(Aim of the task)
Reproduce the data below word for word, leaving out the pictures.

(Data to use)
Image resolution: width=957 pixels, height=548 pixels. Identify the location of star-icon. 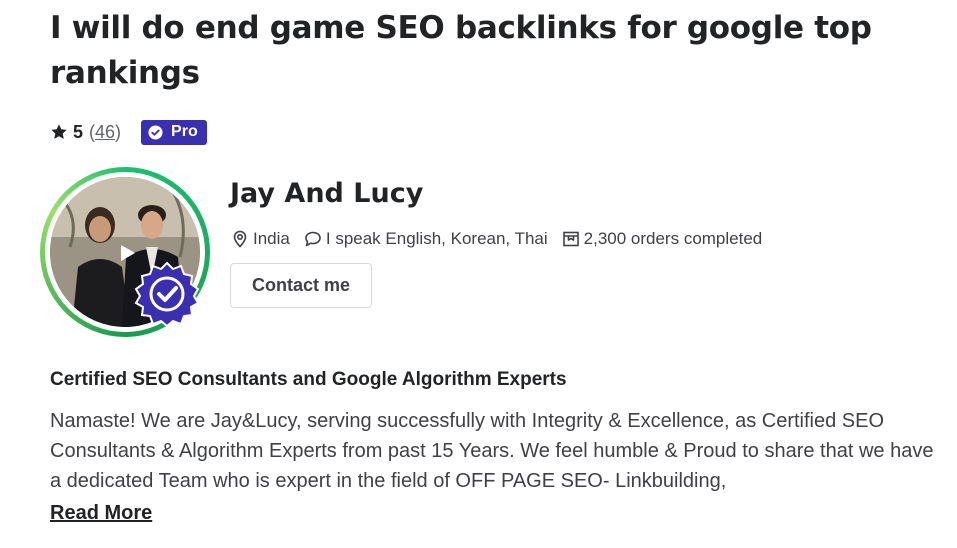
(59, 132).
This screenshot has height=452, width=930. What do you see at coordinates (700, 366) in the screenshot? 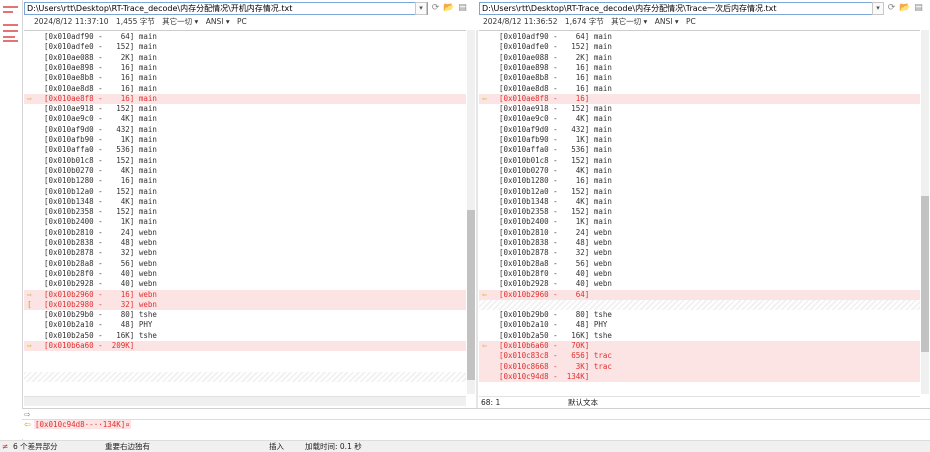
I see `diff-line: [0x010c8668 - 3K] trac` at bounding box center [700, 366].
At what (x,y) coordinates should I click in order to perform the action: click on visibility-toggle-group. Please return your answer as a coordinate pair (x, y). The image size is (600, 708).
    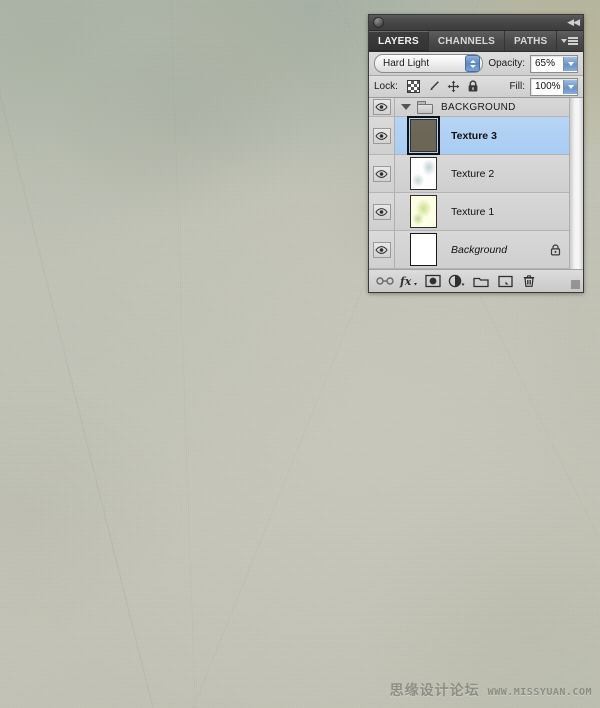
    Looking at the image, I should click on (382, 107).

(Answer space)
Image resolution: width=957 pixels, height=548 pixels. Identify the location of star-icon. 
(59, 132).
This screenshot has height=452, width=930. What do you see at coordinates (700, 366) in the screenshot? 
I see `diff-line: [0x010c8668 - 3K] trac` at bounding box center [700, 366].
At what (x,y) coordinates should I click in order to perform the action: click on visibility-toggle-group. Please return your answer as a coordinate pair (x, y). The image size is (600, 708).
    Looking at the image, I should click on (382, 107).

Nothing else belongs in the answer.